Fascinée par le côté réaliste et détaillé de la post-production, ines mélange l’univers raffiné du luxe et le côté lo-fi du smartphone pour ajouter un côté accessible et humain à son travail. Son idée : créer de vrais « selfies » pour offrir une vision du futur plus réaliste, que tout le monde puisse s’approprier.
En post-production, cette sensation d’humain et de spontané est impossible à atteindre : la pièce obtenue est unique, elle n’est pas essayable par tout le monde. Or, ce que cherche à faire ines, c’est justement imaginer le maquillage du futur, celui qui serait accessible à tous instantanément, à la vitesse des réseaux.

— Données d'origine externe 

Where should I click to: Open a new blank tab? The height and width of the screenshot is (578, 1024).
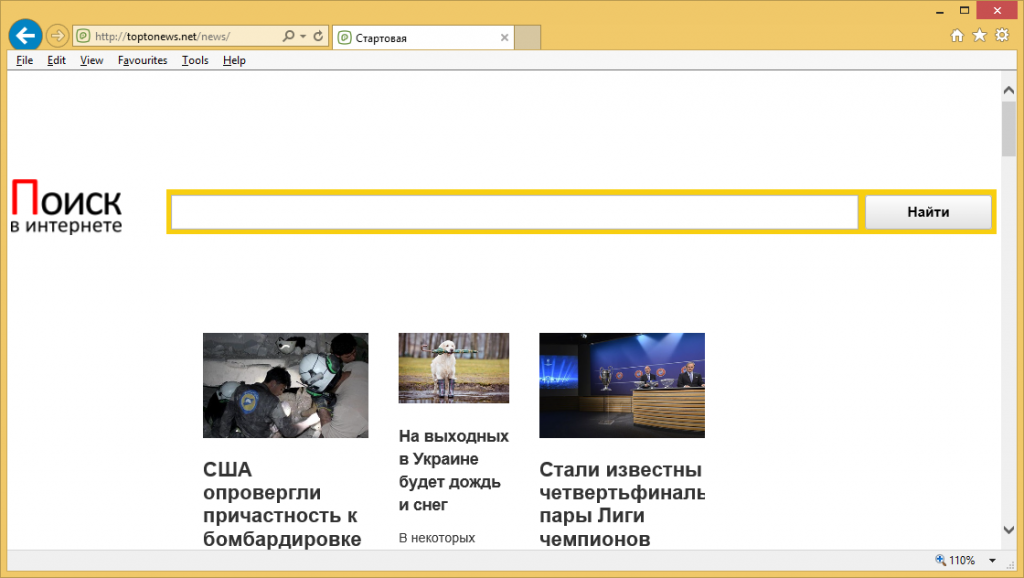(528, 38)
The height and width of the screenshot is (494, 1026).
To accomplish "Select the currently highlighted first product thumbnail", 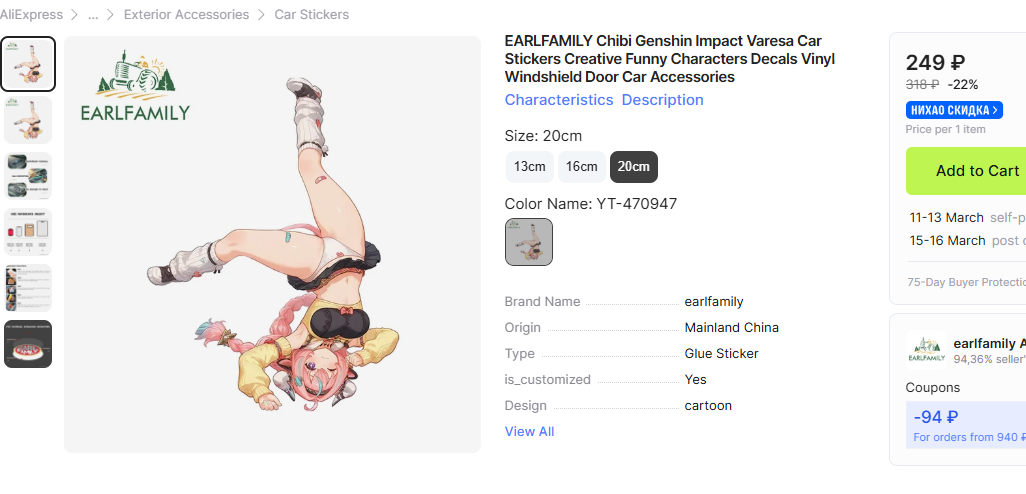I will [x=28, y=64].
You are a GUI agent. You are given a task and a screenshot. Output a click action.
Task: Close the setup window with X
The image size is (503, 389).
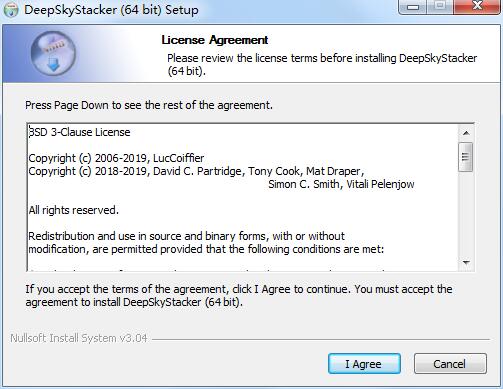[477, 7]
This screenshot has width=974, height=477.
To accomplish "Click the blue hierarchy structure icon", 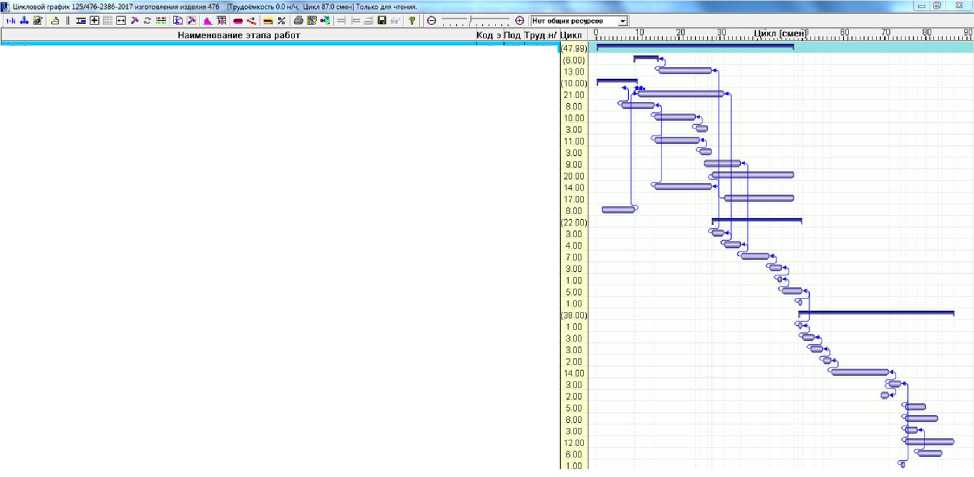I will (x=23, y=20).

Lorsque Snapchat lance son Lens Studio, qui permet facilement de créer des filtres applicables aux visages des utilisateurs, ines sort son premier filtre; Elle reçoit un très bon accueil, ce qui l’incite à partager de nouvelles créations, cette fois sur l’outil d’Instagram, sorti quelques temps après.
Comme on l’aura compris, l’axe principal de la proposition d’ines, c’est déconstruire les standards de beauté en offrant quelque chose de différent, de varié - et même parfois de "bizarre", selon ses propres dires…
En fait, utiliser des filtres, c’est avoir la possibilité de transformer quelqu’un en temps réel. Mais pas nécessairement avec les filtres “qui rendent beaux”, comme on entend parfois dire. Lorsqu’on parle de filtres, on dénonce bien souvent leur côté toxique massivement exposé sur les réseaux sociaux : ce besoin de fit in, de coller aux standards, en exhibant pourtant une fausse image de soi. Pour ines, c’est le contraire ! Ses filtres ne cherchent pas à faire perdre une identité physique, mais à aider à l’acceptation de soi, en étant créatif et sans déformer les visages.
Le numérique peut-il donc être un média qui encourage l’expression de soi? Ou, au contraire, renforce-t-il notre tendance à la conformité ?
La société semble en proie à deux phénomènes contradictoires. D’une part, l’affirmation de la différence est de plus en plus mise à l’honneur. Les marques l’ont compris : mettre en avant ce qui avait pu être considéré comme un défaut selon les standards (rides, vergetures…), c’est surfer sur la tendance pour gagner toujours plus.
Pourtant, en parallèle, la norme de beauté “idéale” semble toujours plus difficile à atteindre. Comme le rappelle ines alpha, « l’être humain a toujours eu une fascination pour le beau ». Mais on parle ici d’un beau standardisé : pas de rides, pas d’acné, botox dès 20 ans, utilisation de technologies invasives… Cette recherche d’une perfection toujours plus artificielle témoigne d’un besoin de reconnaissance, d’une nécessité d’être similaire pour appartenir à un groupe social.
La créatrice remarque d’ailleurs que « la symétrie plaît au regard humain », et c’est la raison pour laquelle elle produit aussi des compositions plus asymétriques, pour habituer l’œil à des images moins « parfaites ».
En un mot, introduire de la différence et de la diversité dans son travail est plus qu’un argument, c’est un engagement.